▶ EXCERPT:

+ + + + + + +

Reputation: 1245
Convolution for a grayscale image is straightforward. You have a filter of shape nxnx1
and convolve the input image to extract whatever features you desire.
I also understand how convolution would work for a RGB image. The filter would have a shape of nxnx3
. However, would all 3 'layers' in the filter hold the same kernel? For example, if the 0th layer a map as shown below, would layer 1 and 2 also hold the exact values? I am asking in regards to Convolutional Neural Networks and not conventional image processing. I understand the weights of each filter are learned and are randomized initially, am I correct in thinking that each layer would have different randomized values?
Upvotes: 1
Views: 1163
Reputation: 3773
The short answer is no. The longer answer is, there isn't a kernel per layer, but instead just one kernel which handles all input and output layer at once.
The code below shows step by step how one would calculate each convolution manually, and from this we can see that at a high level the calculation goes like this:
All the colors are processed at once using matrix multiplication with the kernel matrix. If we think about the kernel matrix, we can see that the values in the kernel matrix that are used to generate the first filter are in the first column, and the values to generate the second filter are in the second column. So, indeed, the values are different and not reused, but they are not stored or applied separately.
import tensorflow as tf
import numpy as np
# Define a 3x3 kernel that after convolution will create an image with 2 filters (channels)
conv_layer = tf.keras.layers.Conv2D(filters=2, kernel_size=3)
# Lets create a random input image
starting_image = np.array( np.random.rand(1,4,4,3), dtype=np.float32)
# and process it
result = conv_layer(starting_image)
weight, bias = conv_layer.get_weights()
print('size of weight', weight.shape)
print('size of bias', bias.shape)
size of weight (3, 3, 3, 2)
size of bias (2,)
# The output of the convolution of the 4x4x3 image input
# is a 2x2x2 output (because we don't have padding)
result.numpy()
array([[[[-0.34940776, -0.6426925 ],
[-0.81834394, -0.16166998]],
[[-0.37515935, -0.28143463],
[-0.60084903, -0.5310158 ]]]], dtype=float32)
# Now let's see how we can recreate this using the weights
# The way convolution is done is to extract a patch
# the size of the kernel (3x3 in this case)
# We will use the first patch, the first three rows and columns and all the colors
patch = starting_image[0,:3,:3,:]
print('patch.shape' , patch.shape)
# Then we flatten the patch
flat_patch = np.reshape( patch, [1,-1] )
print('New shape is', flat_patch.shape)
patch.shape (3, 3, 3)
New shape is (1, 27)
# next we take the weight and reshape it to be [-1,filters]
flat_weight = np.reshape( weight, [-1,2] )
print('flat_weight shape is ',flat_weight.shape)
flat_weight shape is (27, 2)
# we have the patch of shape [1,27] and the weight of [27,2]
# doing a matric multiplication of the two shapes [1,27]*[27,2] = a shape of [1,2]
# which is the output we want, 2 filter outputs for this patch
output_for_patch = np.matmul(flat_patch,flat_weight)
# but we haven't added the bias yet, so lets do that
output_for_patch = output_for_patch + bias
# Finally, we can see that our manual calculation matches
# what Conv2D does exactly for the first patch
output_for_patch
array([[-0.34940773, -0.64269245]], dtype=float32)
If we compare this to the full convolution above, we can see that this is exactly the first patch
array([[[[-0.34940776, -0.6426925 ],
[-0.81834394, -0.16166998]],
[[-0.37515935, -0.28143463],
[-0.60084903, -0.5310158 ]]]], dtype=float32)
We would repeat this process for each patch. If we want to optimize this code some more, instead of passing only one image patch at a time [1,27] we can pass [batch_number,27] patches at a time and the kernel will process them all at once returning [batch_number,filter_size].
Upvotes: 3

+ + + + + + +

▶ LIST OF TASKS:
1. In the thread on convolution for RGB images, what shape does the code report for the Conv2D layer's weight?
2. List every shape that the print statements in the code of the thread on convolution for RGB images report, along with what each shape belongs to.

▶ INFORMATION SHOWN:

+ + + + + + +

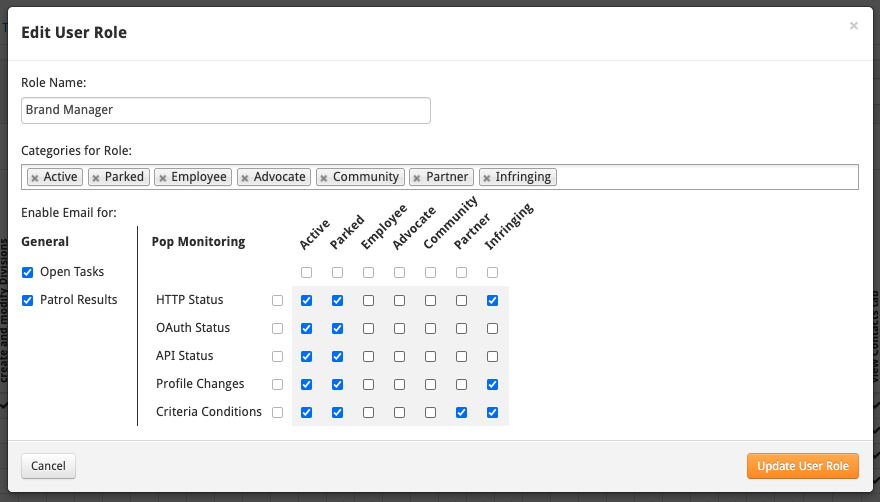Remove the Active category tag
Image resolution: width=880 pixels, height=502 pixels.
coord(35,177)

+ + + + + + +

▶ ANSWERS:
1. (3, 3, 3, 2)

2.
- Weight: (3, 3, 3, 2)
- Bias: (2,)
- Patch: (3, 3, 3)
- Flattened patch: (1, 27)
- Flattened weight: (27, 2)